Royal makes the points that explanations by both the Catholic "left" and "right"  are not exactly as airtight as some might think. As to the post World War II generation:

What I find most surprising is the large bump in the late 1950s, the pre-Vatican II years. Some reports claim that as many as 10 percent of the students at St. John’s Seminary in Camarillo CA – Cardinal Mahony’s own alma mater – are known to have gone on to sexual abuse troubles. Is this evidence of the pre-Conciliar clerical culture or something else?


I’ve talked with some people who have worked on these kinds of problems for years and several seem to think that we’ve underestimated the cultural influence of American optimism in the post-World-War-II era. The very success that American Catholics always wanted earlier, and that translated within the Church to large numbers of vocations of all kinds, may have led to a deep complacency – and failure to adequately police the kinds of men entering seminaries long before the disorders that followed the Council.

This cuts across our usual assumptions that wealth and peace make virtue easier – but those are American and secular assumptions, not Catholic or philosophic ones.
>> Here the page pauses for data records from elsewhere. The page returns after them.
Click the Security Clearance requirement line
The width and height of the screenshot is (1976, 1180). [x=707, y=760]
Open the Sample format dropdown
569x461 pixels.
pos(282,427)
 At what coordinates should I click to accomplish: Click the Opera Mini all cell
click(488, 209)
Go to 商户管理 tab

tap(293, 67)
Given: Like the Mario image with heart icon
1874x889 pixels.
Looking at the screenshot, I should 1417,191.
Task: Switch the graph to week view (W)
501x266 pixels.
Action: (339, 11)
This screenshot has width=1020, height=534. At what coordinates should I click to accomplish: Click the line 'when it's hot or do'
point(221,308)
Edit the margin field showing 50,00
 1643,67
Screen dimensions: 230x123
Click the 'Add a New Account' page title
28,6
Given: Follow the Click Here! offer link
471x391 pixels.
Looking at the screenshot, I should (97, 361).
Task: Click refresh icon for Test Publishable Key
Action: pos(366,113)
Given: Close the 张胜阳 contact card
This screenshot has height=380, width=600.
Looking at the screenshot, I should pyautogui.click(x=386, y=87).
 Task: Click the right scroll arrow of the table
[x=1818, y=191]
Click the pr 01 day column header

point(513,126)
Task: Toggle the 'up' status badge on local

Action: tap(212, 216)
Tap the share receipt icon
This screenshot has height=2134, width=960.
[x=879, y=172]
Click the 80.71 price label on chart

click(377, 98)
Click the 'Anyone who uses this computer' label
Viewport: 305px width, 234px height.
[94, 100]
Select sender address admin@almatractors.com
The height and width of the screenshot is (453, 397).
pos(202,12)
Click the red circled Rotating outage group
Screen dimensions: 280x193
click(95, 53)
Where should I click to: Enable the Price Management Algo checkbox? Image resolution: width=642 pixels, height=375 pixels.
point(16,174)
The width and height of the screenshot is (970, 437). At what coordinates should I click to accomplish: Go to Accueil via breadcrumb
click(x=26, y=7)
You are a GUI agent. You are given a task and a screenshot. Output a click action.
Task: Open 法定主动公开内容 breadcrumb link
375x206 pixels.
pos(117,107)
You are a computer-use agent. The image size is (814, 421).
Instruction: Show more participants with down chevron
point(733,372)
The reported numbers from the 1950s – high as they are – are probably on the low side, too, given that many victims have probably died or are too old now to want to revisit painful experiences from half a century ago.

No one element, of course, can explain evil of this kind and scale. But it would be wrong to ignore what those earlier numbers may tell us. Complacency is a perennial temptation.

We may be seeing here a confirmation of the line from the Psalms: “Man living in wealth and not in understanding is like unto the beasts that perish.”

Well that could be a part of it. I do agree that " quality control " seem to fail perhaps some after WWII.

Still that explanation does not seem that air tight though again is one of the factors I believe. I still think there is evidence of a general uptick of sexual abuse as a whole after World War II. The Church is indeed a reflection of society. Could the absolute horror of that period and what young men experienced affected the hard wiring of some of them in a way in some way? I am still think that is yet to be explored. It does seem as some of this generation left the priesthood /Brothers or retired to a less active status. that is was when we started seeing a dramatic decline.



3 comments:

StevenStreets said...

you got any interest in the eyewitness testimony of a sex abuse victim of a priest on this matter?
The who what where when how and why as Good God showed it to me first hand getting nailed to the rectory rug under authority of the nails in Christ's Cross? My seminal anointing in my Holy Catholic faith?
I was a military orphan and the PTSD from priest rape made me a casualty at US Army Chaplain school.
Can you handle the truth of a soldiers cross? Better than the supporters of the High Priests of Israel could handle the news of the resurrection of he who they had slain?
Call me if you are made of the right stuff Christian.
The Holy Spirit has been shut out of this conversation by those who love religion more than they love God.

Anonymous said...

wow, that's heavy

Unknown said...

The trends in abuse are tough because of the selective self-reporting nature of the issue.

It is like with domestic abuse between husbands and wives. Does a rise in reported abuse incidents really mean that abuse is increasing, or does it mean that women are less afraid to report it?